Par Amélie Laurin – Les Echos - Publié le 10 mai 2022 à 07:30Mis à jour le 10 mai 2022 à 16:51
Le nouveau comité du label ISR n'a pas chômé. Sous la présidence de Michèle Pappalardo depuis l'automne dernier, l'instance est en train de finaliser les futures règles du jeu de la certification française des fonds d'investissement socialement responsable (ISR).
« Nous espérons caler avant l'été les grandes lignes du nouveau référentiel du label ISR, pour pouvoir le présenter au futur ministre de l'Economie », déclare aux « Echos » Michèle Pappalardo. La version qu'approuvera Bercy « fera l'objet d'un arrêté d'ici à la fin de l'année », précise Pierre Chabrol, porte-parole du label ISR et sous-directeur du financement des entreprises et du marché financier à la direction générale du Trésor.
Rapport critique
L'objectif ? Réformer une certification reconnue , plébiscitée par plus de 900 fonds totalisant près de 700 milliards d'euros d'actifs, mais sévèrement critiquée début 2021 dans un rapport de l'Inspection générale des finances (IGF). Principal grief : le côté fourre-tout du label. Les fonds monétaires représentent par exemple 38 % des encours du label, selon une étude de la société de conseil Axylia publiée ce mardi. Or, par leur nature, la contribution de ces placements de trésorerie de court terme au financement durable de l'économie est très discutable.
« Nous voulons clarifier les types de fonds et classes d'actifs éligibles ou pas, qu'il s'agisse d'actifs cotés ou non cotés, des produits dérivés [parfois à visée spéculative, NDLR], des fonds indiciels ou monétaires…, indique la présidente du comité. Si ces actifs peuvent avoir une démarche ISR, nous voudrions ensuite déterminer un niveau d'exigence et des évolutions du process qui leur soient adaptés, comme c'est déjà le cas avec la déclinaison du label pour l'immobilier . »
Cette réflexion pourrait conduire à une segmentation du produit, avec un « socle de base clair et cohérent » et « plusieurs niveaux d'exigence » optionnels. « Nous réfléchissons à un label à niveaux, éventuellement avec des déclinaisons thématiques sur le climat, l'emploi ou la santé, précise la haute fonctionnaire. Mais il ne faut pas que cela soit trop compliqué. »

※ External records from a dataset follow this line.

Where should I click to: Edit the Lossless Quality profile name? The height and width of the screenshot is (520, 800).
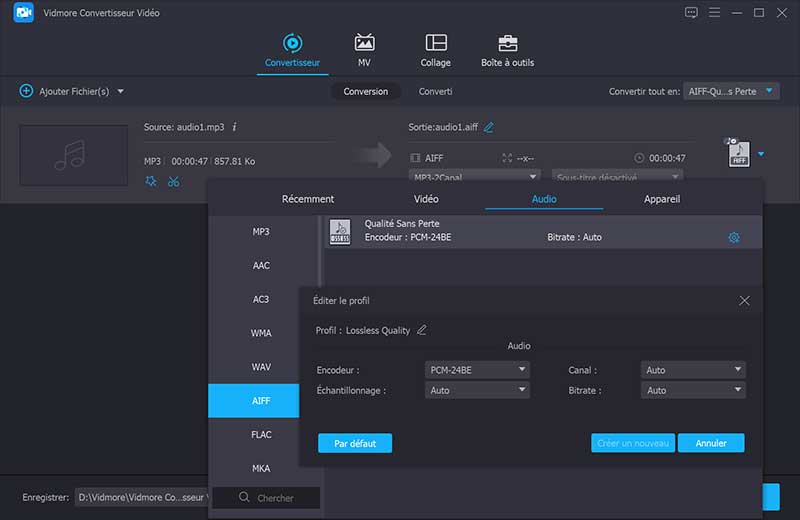point(421,330)
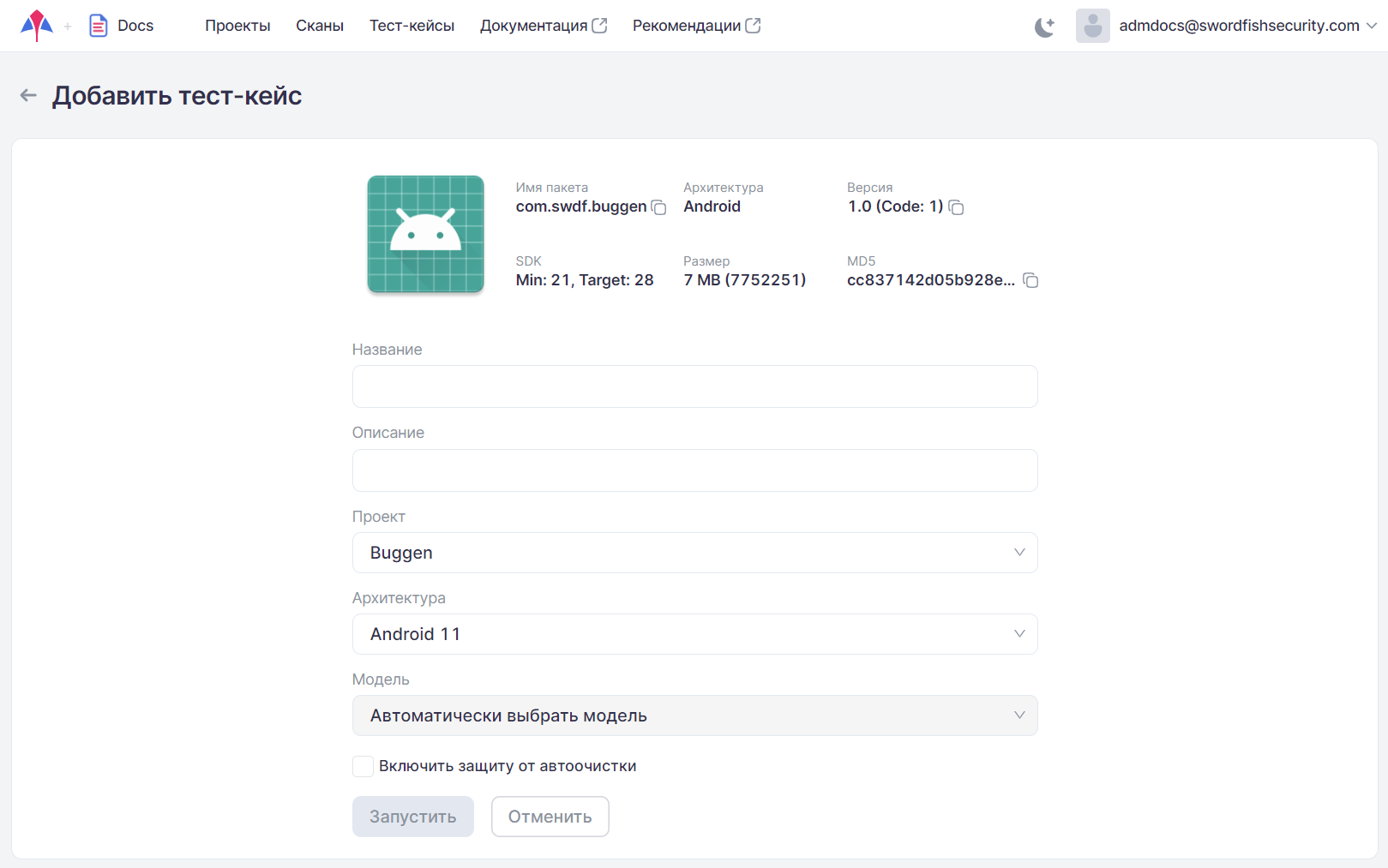Focus the Название input field
The height and width of the screenshot is (868, 1388).
pyautogui.click(x=694, y=386)
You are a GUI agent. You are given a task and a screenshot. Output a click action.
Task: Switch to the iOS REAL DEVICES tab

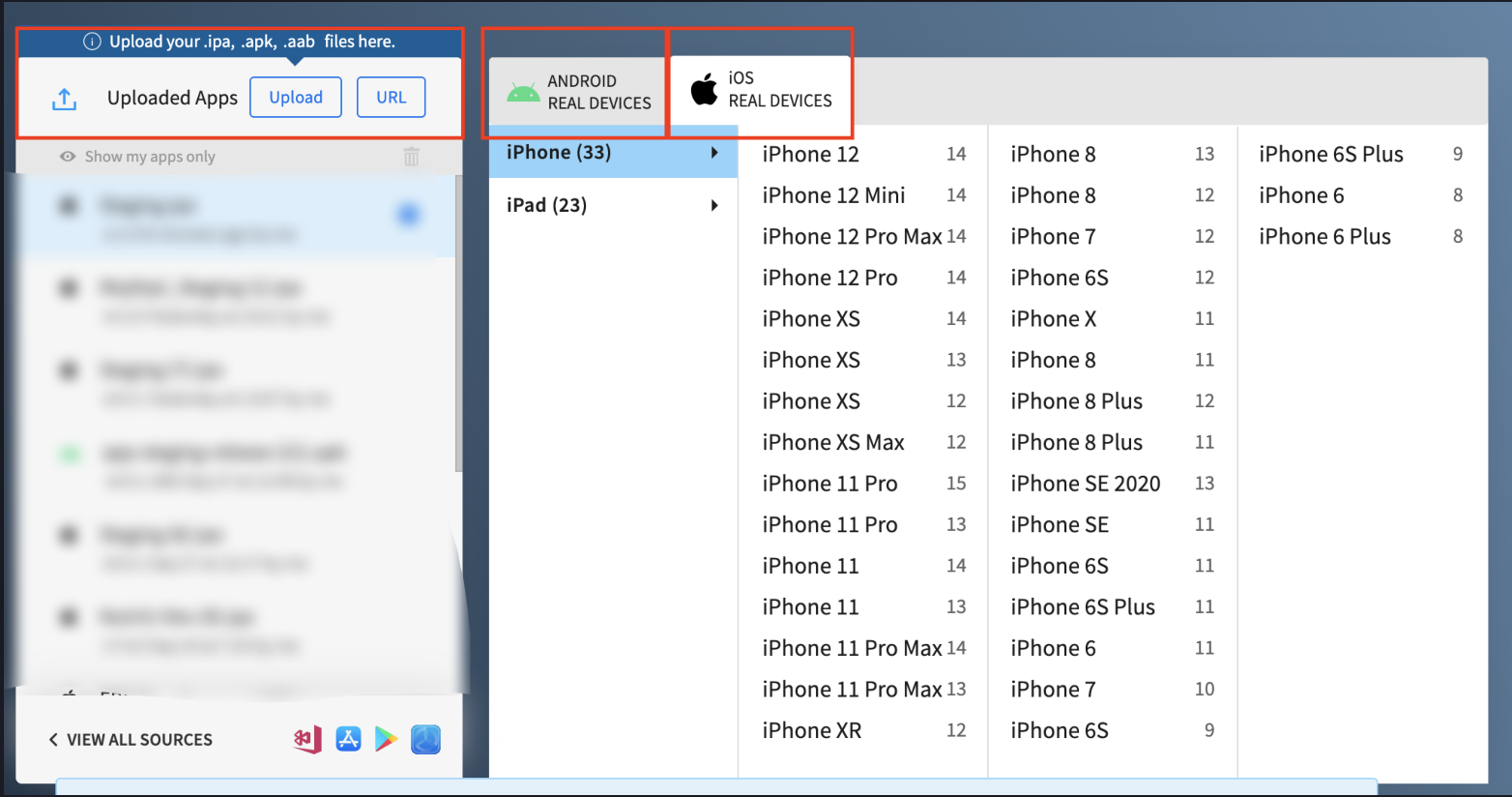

Dans cette logique, des discussions sont en cours en vue d'un « rapprochement » du label Greenfin (sans énergies fossiles) piloté par le ministère de la Transition écologique, et de l'initiative privée Finansol (épargne solidaire), qui souhaite rester indépendante. « Une base ISR identique pour tous les labels simplifierait le paysage et les méthodologies des professionnels », estime Michèle Pappalardo.
Transition climatique
En revanche, le nouveau cahier des charges ne devrait pas exclure formellement le financement de certains secteurs d'activité controversés, comme le charbon ou les énergies fossiles non conventionnelles (gaz de schiste…). Pourtant, « le recours à des exclusions doit être la priorité principale dans la refonte des exigences du label », « en retrait » sur ce point « des meilleures pratiques européennes », affirme l'IGF.
« Les exclusions systématiques sont compliquées, et complexes à gérer dans une logique de label transversal, justifie Sylvie Malécot, membre du comité du label et directrice auprès de l'Association française des investisseurs institutionnels. Le label va privilégier la notion d'inclusion de secteurs à enjeux, avec l'exigence d'une part du portefeuille pertinente au regard de la transition climatique. »

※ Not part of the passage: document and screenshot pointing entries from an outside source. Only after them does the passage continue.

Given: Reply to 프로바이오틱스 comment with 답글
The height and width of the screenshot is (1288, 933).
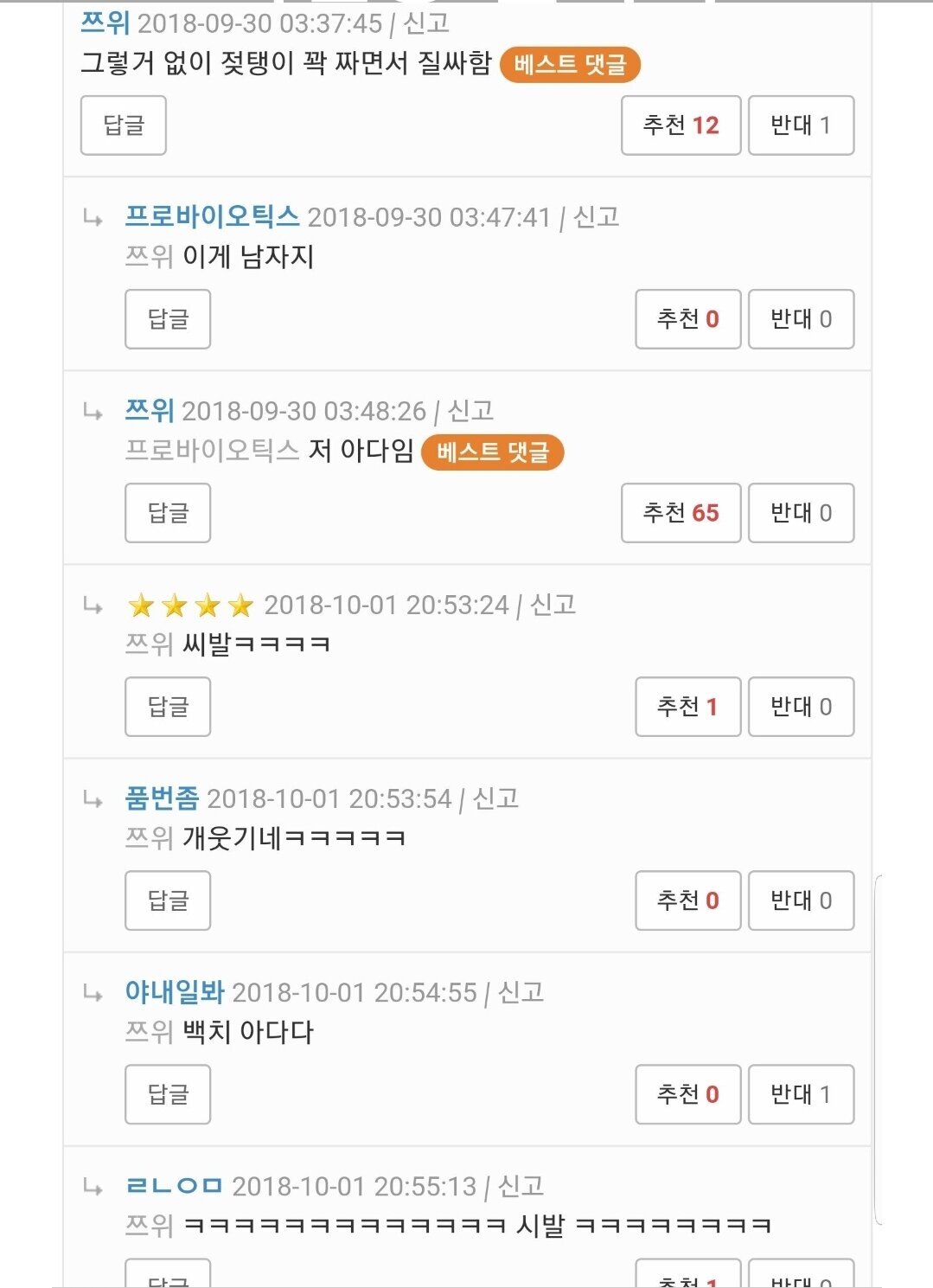Looking at the screenshot, I should click(x=168, y=319).
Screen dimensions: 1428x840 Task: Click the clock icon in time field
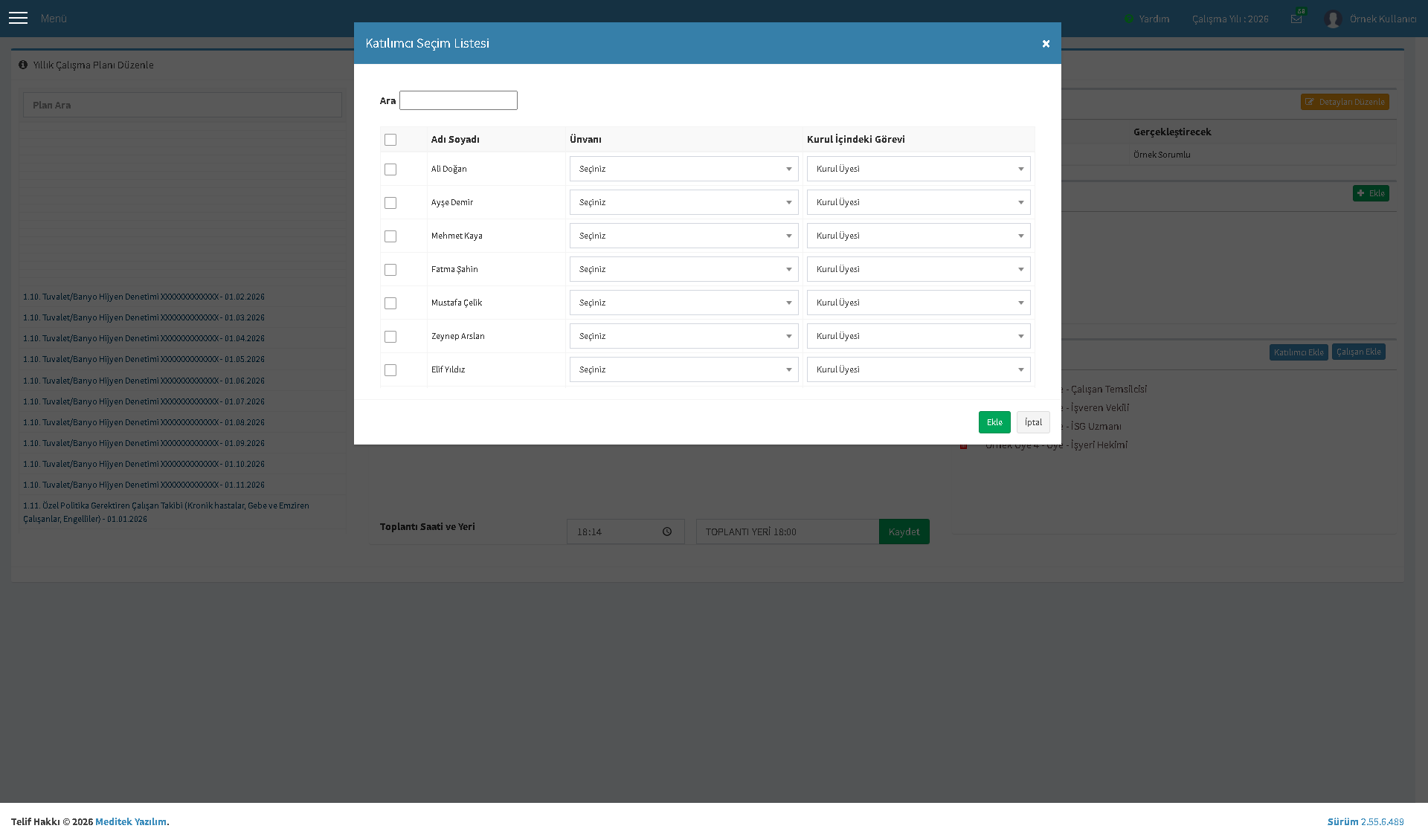(x=667, y=532)
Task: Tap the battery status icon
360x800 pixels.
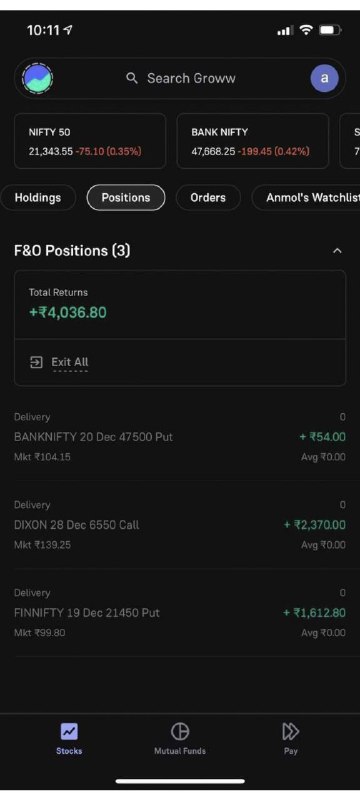Action: point(330,31)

Le comité botte en touche sur la proposition d'un label transition climat, avancée dans le rapport remis à Bercy par Yves Perrier, président d'Amundi, le premier gérant d'actifs européen. « L'idée d'une gradation du label contient en elle-même la notion de transition, en accompagnant les entreprises dans leur transformation climatique », précise Michèle Pappalardo.
Pas sûr que les clients s'y retrouvent, alors que le produit « doit s'adresser en priorité à l'épargnant particulier, avec un message simple et concret », préconise l'IGF. « Nous avons un grand enjeu pédagogique, concède la présidente. En termes de communication, ce serait plus simple d'exclure certaines valeurs, mais pas plus efficace pour la transition climatique. Il faut bien l'expliquer. »
Appel d'offres
En parallèle du chantier du référentiel, le comité du label a déjà publié une première édition d'un « guide d'interprétation » destiné à clarifier entre les différentes visions des règles actuelles. Une nouvelle grille de tarification, plus favorable aux petites sociétés de gestion, est entrée en vigueur.
Le comité va aussi bientôt sélectionner l'organisme de Place qui hébergera son futur secrétariat général. Le choix initial du lobby Finance for Tomorrow a été annulé en mars, faute d'appel d'offres formel.